隔離された死、だれにも顧みられず・・・

 
今日は、病院に行ってきた。
 
昨日、救急搬送された80過ぎのジーさん
 
ガンが悪化して、もう危ない。
 
それまで、よちよち歩きながら(蟻が歩くくらいのスピードで)、
 
事務所に来ていたのに。
 
もう、すっかり弱ってしまって、
 
医者の話によると、2,3日もてばいいとのこと。
 
内蔵の機能がもう全部だめらしい。
 
普通は救急救命室にいるのだが、
 
そのジーさんは、処置室に寝かされていた。
 
酸素マスクをして、
 
手が使えないようにパットをかぶせられて、
 
すっかり痩せこけて
 
白く、透き通ったような肌で、
 
びっしょり汗をかいていて、
 
ブルブル震えながら
 
両手を宙に浮かせて
 
目を開けて、
 
酸素マスクで
 
荒い呼吸をしながら、
 
苦しそうに
 
ブルブル痙攣していた。
 
私は大声で
 
「OOさん! わたしですよ! OOですよ! わかりますか!」
と叫ぶと、
震えながら、目だけはこちらを見て、かすかに頷いたような気がした。
 
私は、なんだか、可哀そうになって、
あと何日かしかもたないのだったら・・・と思い。
でも、そんなことを悟られまいとして、微笑しながら言った。
 
「大丈夫ですか? 痛い?」
彼は、ブルブル震えたまま、かすかに頷いたような気がした。
 
「ちょっとここで、しばらく入院だって。

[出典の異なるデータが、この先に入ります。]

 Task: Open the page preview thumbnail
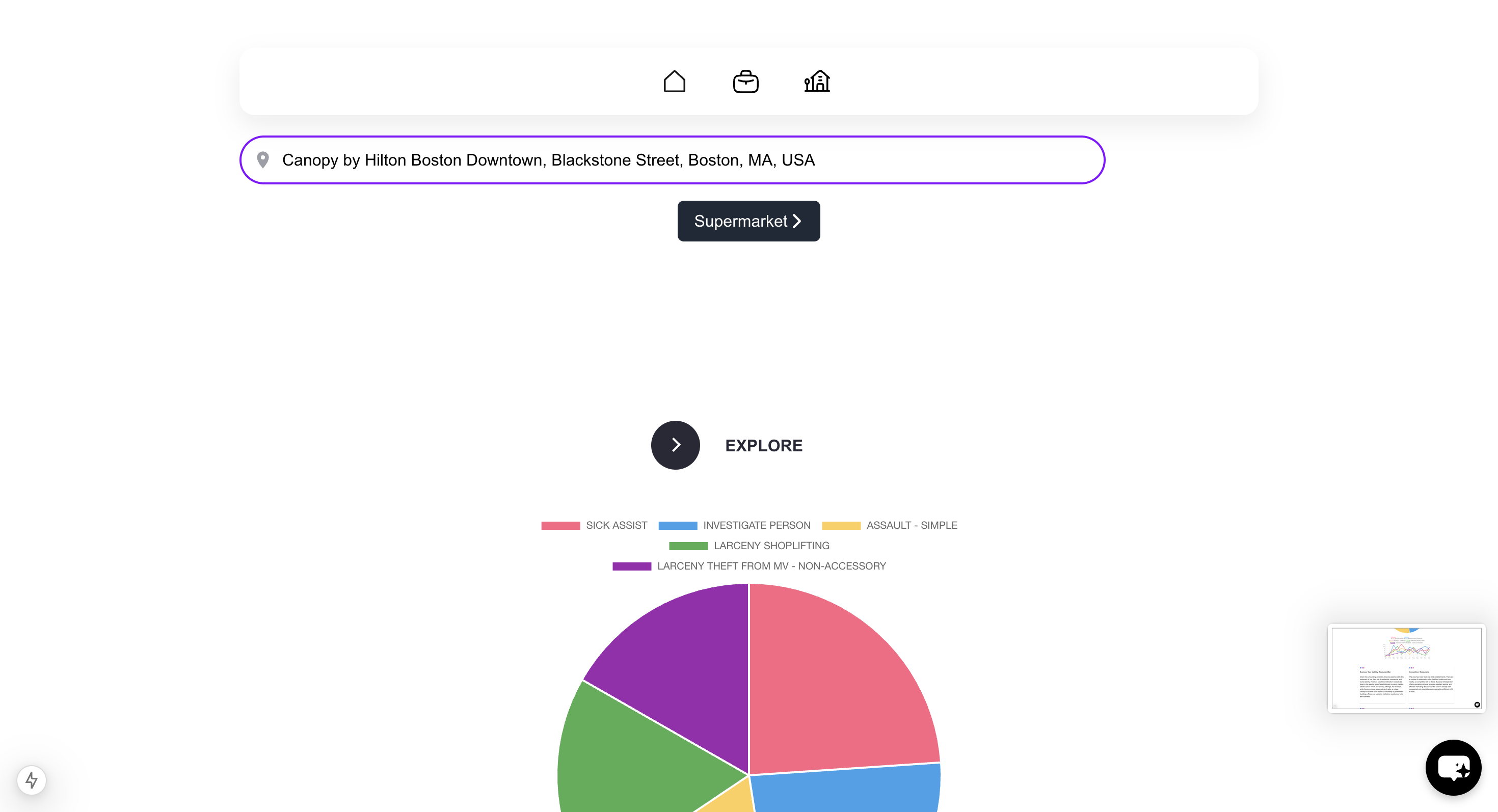click(1406, 668)
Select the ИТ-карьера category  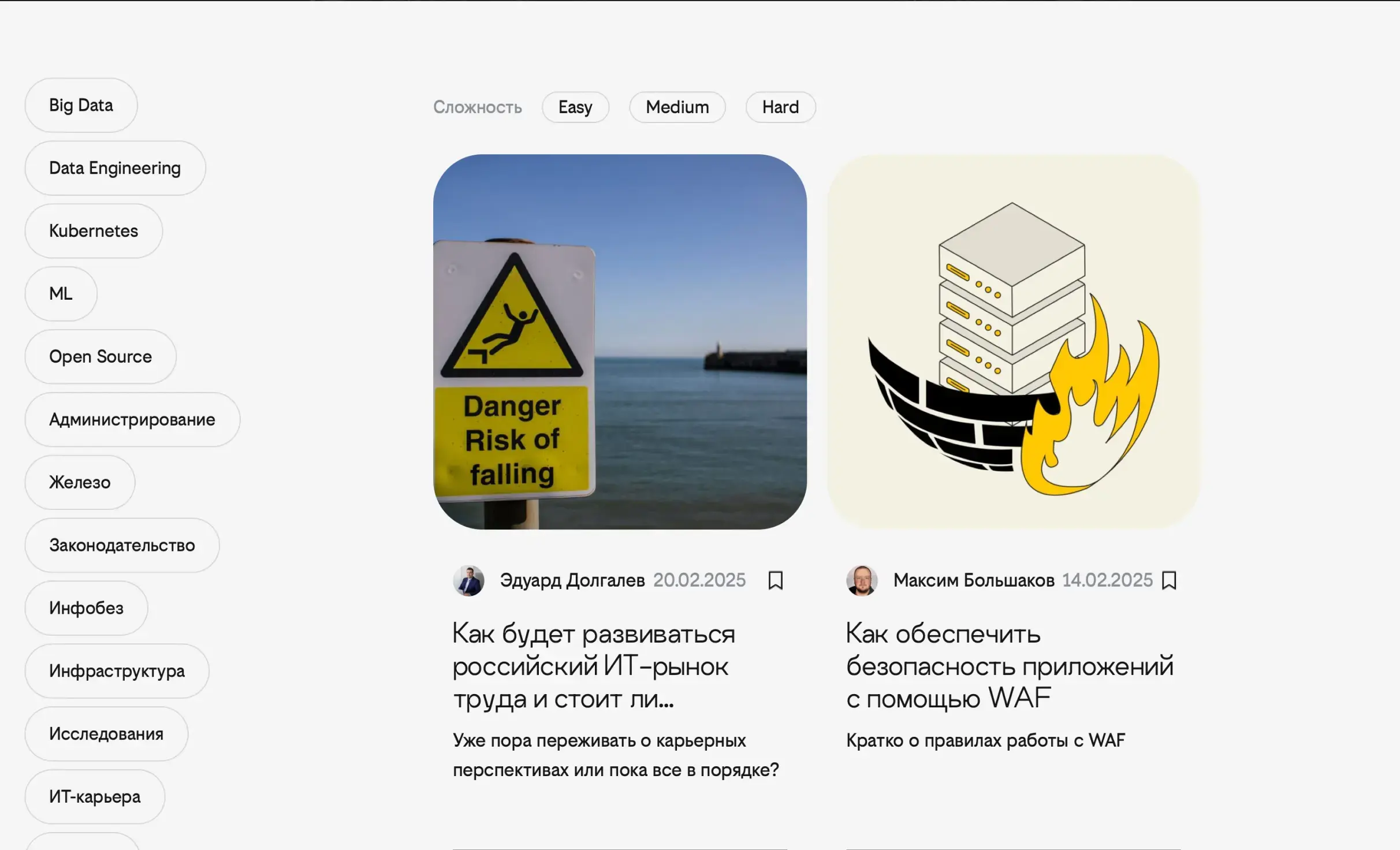pos(94,796)
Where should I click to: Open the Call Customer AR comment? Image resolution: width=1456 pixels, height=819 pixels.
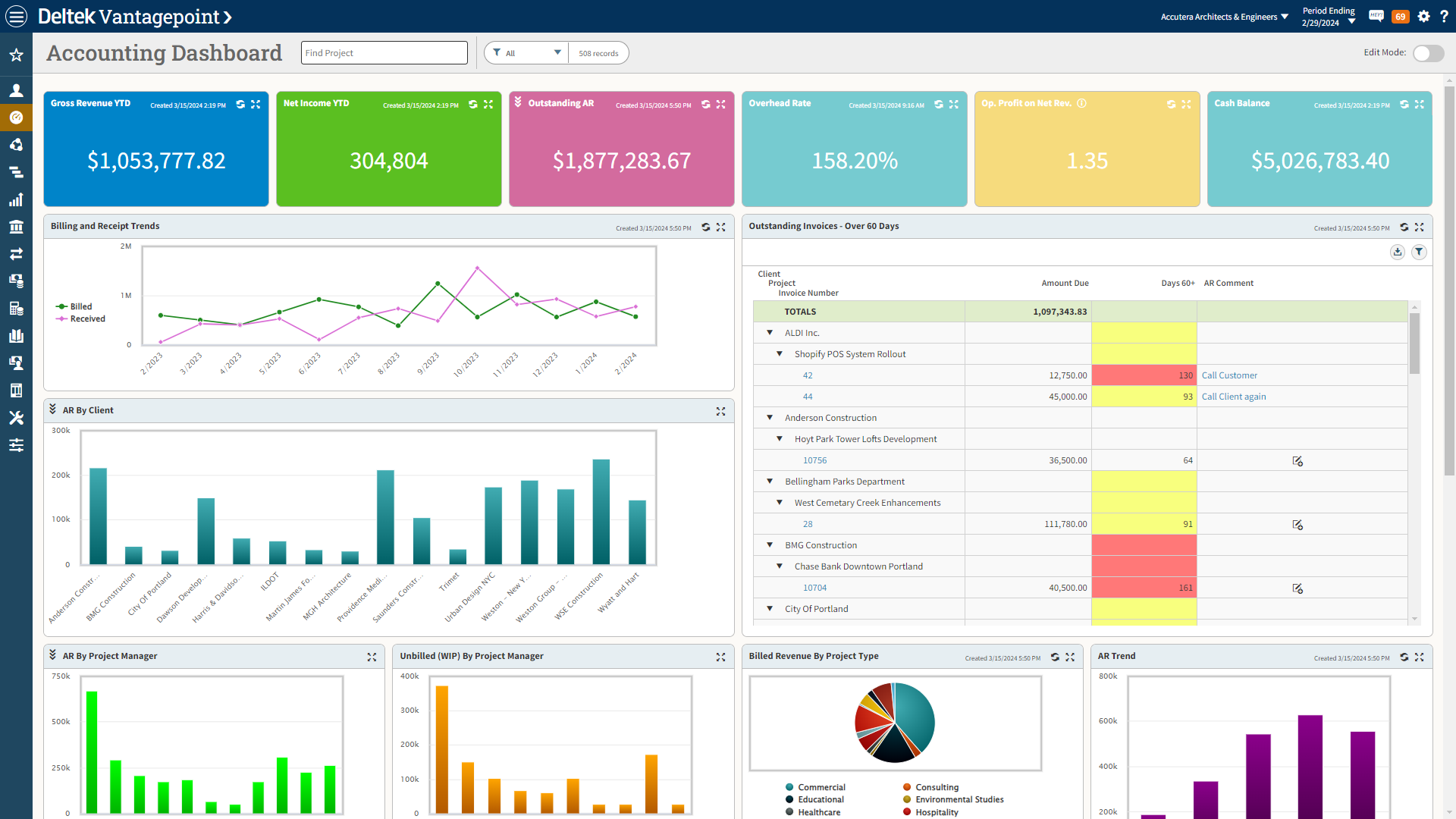pyautogui.click(x=1229, y=375)
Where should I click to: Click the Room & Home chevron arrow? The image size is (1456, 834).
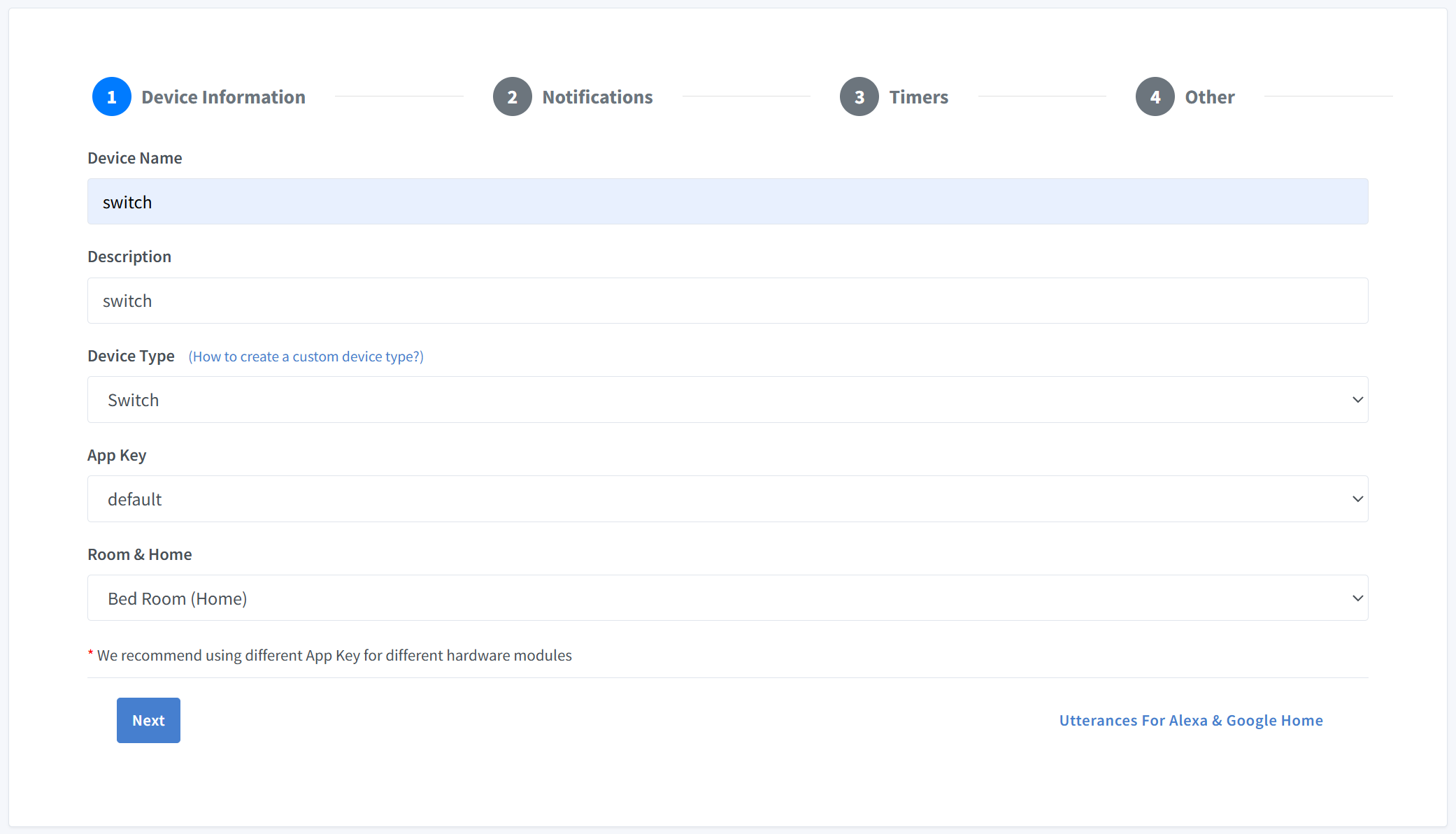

元気になってくださいね。また来ますから・・」
彼は、荒い呼吸をして、ブルブル震えて、こちらを見ていた。
 
看護婦さんが、
「誰もお見舞いに来ないから、来てくださってよかったです」と言っていた。
 
優しい看護婦さんだと思った。
 
病院を出ると、もう5時近くになっていたが、
空はまだ明るく、青い空にものすごい入道雲、低く垂れた込めた雲、灰色の雨雲などが浮かんでいて、
バラエティーに富んだとても美しい、あの世的な空だった。
 
生と死について、考えるとはなしに考えながら、空の景色を、空の光と雲のコントラストを眺めながら、
チャリを走らせた。
 
生と死。
 
特に死について、漠然と考えていた。
 
彼は、ここ2、3カ月で、急に弱ってしまった。
肉体がもたなくなったのだろう。
でも、部品のように簡単には、身体を交換することはできない。
最後まで、弱って、機能しなくなって、
苦しんで、死ぬまで、
人間は、自分の肉体の中に閉じ込められていなくてはならない。
もう、ろくにしゃべることもできず、
もちろん立つことも、食べることも、排泄することもできず、
それでも、目を開けて、なにかを見ていなければならない。
痛みに耐えなければならない。
ぶるぶる震えて我慢して、
死ぬまでの時間を待っていなければならない。
  
学徒動員で戦争に行ったらしい。
 
彼の人生のハイライトは、どんなことをしているときだったんだろう?
 
つい最近まで、酒を飲んでいて、
倒れては、ときどき救急車で搬送されたりしていた。
 
でも、酒が原因で内蔵を悪くしたのだとは思えない。
80代も半ばを過ぎているのだから。
それだけもったのだから、健康だと言えるだろう。
  
耳が遠くて、何を言っているのか、
話がなかなか通じなかったが、
お宅に行くと、必ず、ありがとうと言っていた。
 
文句も言っていたが、
ちゃんと人に感謝できる人だった。
 
そういう人は、人にも愛される。
 
でも、身内には一切見放され、
結局、一人で処置室で震えるだけになってしまった。
 
そんな最後の姿を、誰にも見られたくなかったのではないか?
 
近しい人は誰も、そのような醜い姿を見ないまま、
 
そう、
 
もう、あそこまで行ったら、それはかつての彼ではなく、
 
肉体がダメになる断末魔の状態なのだ。
 
彼の精神は、すでにあの肉体の中では機能し得ない。
 
それでも意識はある。
 
他の、植物状態になったジジイも見たことがあるが、
そのジジイは、生前、まったく尊敬できない人間だったので、
やはり植物状態になっても醜かった。
ちゃんと意識があったときよりは、まだすこしは美しく見えたが、
なぜなら、醜い人格が多少とも消え失せていたから・・
でも、やはりそれでも醜く、頭が悪そうで、
道徳的に劣った、動物以下の肉の固まりにしか見えなかった。
 
死に直面すると
生前のその人間の全てが露呈する。
 
すばらしい人格者は、
死ぬまで、きちんとしていた。
 
自己のことしか頭にない奴は、
自己憐憫の内に、
暗く、冷たく、エゴ100%で死んでいった。
 
一瞬、
一秒、
その瞬間に、
その人の全生命が100%表現している。
 
その人がどんな人だったのか。
 
死につつあるとき、
本人は、死を自覚していないのではないかと思った。
本当に最後の最後になるまで、
自覚しないのではないかと思った。
 
でも、傍から見ると、
もう死に近づいているのが見える。
 
死は、そこらへんにごろごろ転がっている。
 
僕には、だんだん、それが見えるようになってきた。